HB19-1170 (Jackson & Weissman/Williams & Bridges) Residential Tenants Health and Safety Act
This bill would strengthen the warranty of habitability in Colorado law to ensure that all Colorado families have access to a safe, healthy place to live. The bill would add conditions such as the lack of a functioning refrigerator, range, or oven, to the list of uninhabitable conditions if the landlord provides any of these appliances pursuant to the rental agreement, and would simplify the process for a tenant to request and receive repairs of unhealthy or unsafe conditions.

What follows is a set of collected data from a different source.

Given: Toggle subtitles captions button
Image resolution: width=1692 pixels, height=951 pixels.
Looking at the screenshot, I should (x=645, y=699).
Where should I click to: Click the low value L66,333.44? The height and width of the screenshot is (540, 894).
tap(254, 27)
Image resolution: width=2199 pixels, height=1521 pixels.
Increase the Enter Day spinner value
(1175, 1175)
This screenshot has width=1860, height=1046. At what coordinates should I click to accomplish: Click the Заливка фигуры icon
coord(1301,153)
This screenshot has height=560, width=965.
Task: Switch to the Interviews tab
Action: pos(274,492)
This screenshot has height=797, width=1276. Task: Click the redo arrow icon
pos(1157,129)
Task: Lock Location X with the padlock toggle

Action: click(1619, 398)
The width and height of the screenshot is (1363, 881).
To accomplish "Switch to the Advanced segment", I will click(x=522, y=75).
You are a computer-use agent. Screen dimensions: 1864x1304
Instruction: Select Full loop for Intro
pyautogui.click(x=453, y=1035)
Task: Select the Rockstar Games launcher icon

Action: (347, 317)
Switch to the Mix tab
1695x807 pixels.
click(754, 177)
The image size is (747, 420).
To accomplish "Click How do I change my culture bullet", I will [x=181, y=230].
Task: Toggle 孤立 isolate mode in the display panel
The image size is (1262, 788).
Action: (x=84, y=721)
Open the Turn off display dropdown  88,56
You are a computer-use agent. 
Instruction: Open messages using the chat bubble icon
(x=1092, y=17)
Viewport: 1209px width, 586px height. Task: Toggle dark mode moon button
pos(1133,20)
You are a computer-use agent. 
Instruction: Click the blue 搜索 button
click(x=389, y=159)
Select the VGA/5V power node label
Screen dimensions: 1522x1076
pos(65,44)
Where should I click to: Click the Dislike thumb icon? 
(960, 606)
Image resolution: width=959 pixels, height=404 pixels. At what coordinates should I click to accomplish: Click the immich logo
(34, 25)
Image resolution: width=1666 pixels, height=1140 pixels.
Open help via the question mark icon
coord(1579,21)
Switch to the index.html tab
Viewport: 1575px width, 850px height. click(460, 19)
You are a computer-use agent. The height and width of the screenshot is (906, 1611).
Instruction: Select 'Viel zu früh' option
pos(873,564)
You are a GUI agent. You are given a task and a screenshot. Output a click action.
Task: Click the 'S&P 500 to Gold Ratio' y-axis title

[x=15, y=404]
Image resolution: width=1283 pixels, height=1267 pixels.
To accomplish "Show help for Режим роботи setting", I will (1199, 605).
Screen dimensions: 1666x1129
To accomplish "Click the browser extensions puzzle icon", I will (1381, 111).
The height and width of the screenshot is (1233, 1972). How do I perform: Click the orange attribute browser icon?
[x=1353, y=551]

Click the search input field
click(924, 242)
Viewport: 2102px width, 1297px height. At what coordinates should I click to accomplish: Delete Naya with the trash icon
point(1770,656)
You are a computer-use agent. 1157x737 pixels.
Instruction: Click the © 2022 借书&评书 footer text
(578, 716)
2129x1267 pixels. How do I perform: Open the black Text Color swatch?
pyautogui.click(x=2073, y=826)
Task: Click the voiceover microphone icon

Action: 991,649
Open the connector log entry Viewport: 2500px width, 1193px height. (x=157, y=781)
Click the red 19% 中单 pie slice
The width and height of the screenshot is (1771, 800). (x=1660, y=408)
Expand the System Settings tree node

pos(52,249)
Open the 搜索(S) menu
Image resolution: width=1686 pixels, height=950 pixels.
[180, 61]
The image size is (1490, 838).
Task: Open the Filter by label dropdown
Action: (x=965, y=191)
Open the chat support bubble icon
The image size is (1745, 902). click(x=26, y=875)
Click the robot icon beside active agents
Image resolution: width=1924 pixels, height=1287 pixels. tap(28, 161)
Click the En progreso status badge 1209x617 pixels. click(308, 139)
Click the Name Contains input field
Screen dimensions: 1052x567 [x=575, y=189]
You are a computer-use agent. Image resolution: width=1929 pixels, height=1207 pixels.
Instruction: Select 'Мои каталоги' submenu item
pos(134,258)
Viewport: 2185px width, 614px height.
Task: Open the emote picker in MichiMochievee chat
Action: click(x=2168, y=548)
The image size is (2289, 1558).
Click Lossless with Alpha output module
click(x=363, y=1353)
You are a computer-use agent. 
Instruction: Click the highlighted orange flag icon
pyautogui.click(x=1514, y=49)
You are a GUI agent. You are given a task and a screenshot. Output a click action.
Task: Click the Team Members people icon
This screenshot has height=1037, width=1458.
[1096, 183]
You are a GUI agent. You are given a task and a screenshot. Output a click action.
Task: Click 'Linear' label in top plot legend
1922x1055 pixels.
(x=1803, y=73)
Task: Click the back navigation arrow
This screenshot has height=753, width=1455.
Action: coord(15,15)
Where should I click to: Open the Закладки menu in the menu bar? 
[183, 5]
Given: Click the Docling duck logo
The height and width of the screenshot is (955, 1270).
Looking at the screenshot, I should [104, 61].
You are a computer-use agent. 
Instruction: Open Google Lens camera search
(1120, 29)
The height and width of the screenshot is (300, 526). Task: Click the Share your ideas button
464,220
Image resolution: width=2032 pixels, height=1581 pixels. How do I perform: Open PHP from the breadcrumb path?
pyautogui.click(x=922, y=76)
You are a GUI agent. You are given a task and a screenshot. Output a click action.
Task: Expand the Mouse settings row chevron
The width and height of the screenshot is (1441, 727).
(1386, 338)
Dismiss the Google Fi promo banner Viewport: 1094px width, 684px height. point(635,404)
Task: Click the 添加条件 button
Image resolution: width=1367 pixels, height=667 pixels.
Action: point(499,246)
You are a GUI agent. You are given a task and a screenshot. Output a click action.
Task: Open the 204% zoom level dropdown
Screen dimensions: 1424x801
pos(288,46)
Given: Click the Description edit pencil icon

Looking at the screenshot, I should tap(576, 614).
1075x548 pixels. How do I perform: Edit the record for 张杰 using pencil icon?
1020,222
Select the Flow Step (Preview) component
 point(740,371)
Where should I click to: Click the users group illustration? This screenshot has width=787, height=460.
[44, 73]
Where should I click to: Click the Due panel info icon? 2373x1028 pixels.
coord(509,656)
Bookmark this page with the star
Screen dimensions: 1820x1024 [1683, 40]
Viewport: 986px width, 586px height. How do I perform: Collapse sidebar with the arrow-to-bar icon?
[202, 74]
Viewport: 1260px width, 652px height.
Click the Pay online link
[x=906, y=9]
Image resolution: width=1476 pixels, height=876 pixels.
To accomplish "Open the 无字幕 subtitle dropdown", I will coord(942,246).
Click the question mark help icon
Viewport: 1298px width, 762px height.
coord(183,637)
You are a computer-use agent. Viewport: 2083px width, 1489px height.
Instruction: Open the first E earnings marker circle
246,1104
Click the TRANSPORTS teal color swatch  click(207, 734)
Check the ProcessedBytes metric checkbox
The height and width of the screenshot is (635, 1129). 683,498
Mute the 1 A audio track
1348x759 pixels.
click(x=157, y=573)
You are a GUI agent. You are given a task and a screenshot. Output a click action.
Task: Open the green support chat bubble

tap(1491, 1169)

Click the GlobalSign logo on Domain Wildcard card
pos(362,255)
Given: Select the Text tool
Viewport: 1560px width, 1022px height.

The Children’s Campaign supports this bill. Substandard housing impacts children’s health, development, and academic achievement. It was found to contribute to developmental delays in young children by the age of two, and found to contribute to poor health for children at the age of six. Among several housing-related conditions studied, poor housing quality – such as leaking roofs, broken windows, rodents, nonfunctioning heaters or stoves, exposed wiring, or unsafe or unclean environments – was found to be the most consistent and strongest predictor of emotional and behavioral problems in low-income children and youth. Adolescents in poorer-quality homes showed lower reading and math skills based on standardized tests, even after adjusting for parenting and other factors. Housing quality affects the health of mothers, and a study found that poor housing quality is associated with an increase in maternal depression. Housing conditions like indoor allergens and dampness contribute to the development and exacerbation of respiratory conditions like asthma, which is the most common chronic disease among children. Families with fewer financial resources, due to systemic barriers to economic security for some families, are most likely to experience poor housing quality and often face the most barriers to remedying unsafe or unhealthy conditions in their homes.
Passed the Senate Local Government Committee on a bipartisan vote of 4-1 and now heads to the Senate floor for a vote.
February 22, 2019
Passed the House Public Health Care & Human Services Committee on a vote of 6-2 and now heads to the House floor for debate.